OBJECTIVE A:
Translate this sentence from the story summaries into Spanish: "Paranormal romance is nothing new, kids."
OBJECTIVE B:
According to the story summaries, in what country is A RECONCILIATION set?
OBJECTIVE C:
Reproduce the story summaries word for word, from "A JUG OF SIROP" up to and including "as he imagines.".
____ TEXT TO READ
See if these sound like you'd enjoy reading them, too:
THE JUDGE'S HOUSE is about a maths student seeking solitude in an old house, where he hopes to study for his exams. Sadly, the place isn't exactly conducive to his plans.
A JUG OF SIROP is Bierce's tale of a man who really loves his work, even beyond death.
A RECONCILIATION is set in Japan. A man regrets leaving what we'd now call a "starter wife," the woman he traded in for higher status and success. He sets out to find her again, but things do not go as he imagines.
In the autumn of 1900, an amateur antiquarian stays in a forested country area where he discovers an old sexton inclined to chat about the old days. When the sexton talks about "an old and ghastly woman that walks the house at midnight," the visitor laughs about THE WOMAN WITH THE CANDLE.
Paranormal romance is nothing new, kids. THE EBONY FRAME is an old school example. A young man who fancies himself finds his great expectations met admirably when he inherits a property from his aunt. He regrets pledging himself to his fiancee, his "good little woman," and considers he might do better. While going through the stock of antiques and bric-a-brac in the attic, he finds evidence that there is a far more bewitching prospect at hand. Paranormal romance, drama, and a touch of reincarnation with a dash of bargaining with the devil.
ON THE NORTHERN ICE is an all-too-innocent tale of love, friendship, and loyalty. When a young many sets out to travel to Echo Bay on ice skates, he has an unusual experience...
THE HAUNTED DOLL'S HOUSE is a small James masterwork about an antique collector who gets more than he bargained for when he takes home a Strawberry Hill Gothick doll's house, "the very quintessence of Horace Walpole."
Following a fight with his father, a young man is filled with self-pity and anger as he wanders about in the rain. When he runs into an old family retainer, he goes with him and spends the night alone in THE OLD HOUSE IN VAUXHALL WALK.
________
____ DATA RECORDS
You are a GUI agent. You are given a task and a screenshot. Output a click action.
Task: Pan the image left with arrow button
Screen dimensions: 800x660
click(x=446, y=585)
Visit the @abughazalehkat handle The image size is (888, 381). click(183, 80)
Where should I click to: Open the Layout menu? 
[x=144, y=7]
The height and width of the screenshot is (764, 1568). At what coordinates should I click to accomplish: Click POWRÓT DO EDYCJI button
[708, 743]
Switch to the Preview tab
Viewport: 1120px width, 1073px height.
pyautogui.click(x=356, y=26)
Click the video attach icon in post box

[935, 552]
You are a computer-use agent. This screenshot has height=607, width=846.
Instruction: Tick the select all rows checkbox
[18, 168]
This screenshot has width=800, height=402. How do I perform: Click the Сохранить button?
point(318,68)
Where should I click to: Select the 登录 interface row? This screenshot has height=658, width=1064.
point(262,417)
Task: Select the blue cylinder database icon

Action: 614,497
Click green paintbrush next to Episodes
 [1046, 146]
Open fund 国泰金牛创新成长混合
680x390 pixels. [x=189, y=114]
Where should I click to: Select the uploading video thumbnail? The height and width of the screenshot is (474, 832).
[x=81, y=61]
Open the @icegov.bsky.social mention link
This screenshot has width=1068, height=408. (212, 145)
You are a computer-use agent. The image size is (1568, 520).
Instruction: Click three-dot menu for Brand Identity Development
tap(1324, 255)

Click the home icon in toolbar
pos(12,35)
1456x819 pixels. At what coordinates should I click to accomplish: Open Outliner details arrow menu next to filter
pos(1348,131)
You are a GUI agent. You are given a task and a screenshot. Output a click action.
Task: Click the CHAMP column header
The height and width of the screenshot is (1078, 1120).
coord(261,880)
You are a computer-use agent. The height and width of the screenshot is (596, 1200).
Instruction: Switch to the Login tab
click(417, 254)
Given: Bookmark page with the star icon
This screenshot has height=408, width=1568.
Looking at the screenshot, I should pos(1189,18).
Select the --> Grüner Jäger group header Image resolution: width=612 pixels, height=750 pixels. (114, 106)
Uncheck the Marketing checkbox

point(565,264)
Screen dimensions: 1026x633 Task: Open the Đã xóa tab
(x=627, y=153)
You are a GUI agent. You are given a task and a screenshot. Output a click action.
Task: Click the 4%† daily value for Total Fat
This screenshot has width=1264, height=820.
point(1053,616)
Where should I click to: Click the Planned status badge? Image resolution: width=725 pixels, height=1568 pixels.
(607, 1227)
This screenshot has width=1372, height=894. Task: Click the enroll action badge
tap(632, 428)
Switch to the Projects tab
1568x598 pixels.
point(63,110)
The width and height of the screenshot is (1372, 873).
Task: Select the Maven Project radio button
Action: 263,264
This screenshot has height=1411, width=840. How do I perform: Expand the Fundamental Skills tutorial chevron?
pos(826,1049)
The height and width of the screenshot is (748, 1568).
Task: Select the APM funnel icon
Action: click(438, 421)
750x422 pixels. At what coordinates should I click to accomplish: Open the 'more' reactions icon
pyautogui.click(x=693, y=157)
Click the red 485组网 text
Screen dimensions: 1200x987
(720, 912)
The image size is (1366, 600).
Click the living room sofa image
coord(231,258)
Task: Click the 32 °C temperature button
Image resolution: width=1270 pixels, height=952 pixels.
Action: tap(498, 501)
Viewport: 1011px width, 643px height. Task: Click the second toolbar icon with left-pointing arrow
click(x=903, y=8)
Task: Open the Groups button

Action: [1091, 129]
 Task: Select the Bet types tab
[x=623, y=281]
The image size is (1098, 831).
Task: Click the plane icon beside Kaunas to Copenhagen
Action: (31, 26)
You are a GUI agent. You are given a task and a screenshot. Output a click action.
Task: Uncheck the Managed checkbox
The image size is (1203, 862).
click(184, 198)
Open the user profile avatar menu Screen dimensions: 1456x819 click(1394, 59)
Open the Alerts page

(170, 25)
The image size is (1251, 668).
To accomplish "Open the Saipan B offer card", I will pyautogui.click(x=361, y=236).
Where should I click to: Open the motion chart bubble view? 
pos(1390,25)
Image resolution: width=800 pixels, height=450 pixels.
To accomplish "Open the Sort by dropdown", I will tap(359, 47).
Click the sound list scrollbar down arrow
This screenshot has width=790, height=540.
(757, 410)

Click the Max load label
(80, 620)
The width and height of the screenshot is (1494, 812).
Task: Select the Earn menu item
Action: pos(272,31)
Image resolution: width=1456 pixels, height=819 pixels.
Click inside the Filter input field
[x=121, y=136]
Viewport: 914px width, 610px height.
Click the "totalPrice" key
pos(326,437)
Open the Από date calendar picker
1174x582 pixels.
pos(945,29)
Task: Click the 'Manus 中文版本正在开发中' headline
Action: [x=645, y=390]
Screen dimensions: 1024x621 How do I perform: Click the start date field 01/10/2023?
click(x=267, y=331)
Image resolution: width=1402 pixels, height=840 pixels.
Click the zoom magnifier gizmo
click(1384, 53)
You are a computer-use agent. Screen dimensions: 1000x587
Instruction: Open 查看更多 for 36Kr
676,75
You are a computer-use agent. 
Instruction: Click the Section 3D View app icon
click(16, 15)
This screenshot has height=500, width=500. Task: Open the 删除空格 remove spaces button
________
EXERCISE RESPONSE A:
El romance paranormal no es nada nuevo, chicos.

EXERCISE RESPONSE B:
Japan.

EXERCISE RESPONSE C:
A JUG OF SIROP is Bierce's tale of a man who really loves his work, even beyond death.
A RECONCILIATION is set in Japan. A man regrets leaving what we'd now call a "starter wife," the woman he traded in for higher status and success. He sets out to find her again, but things do not go as he imagines.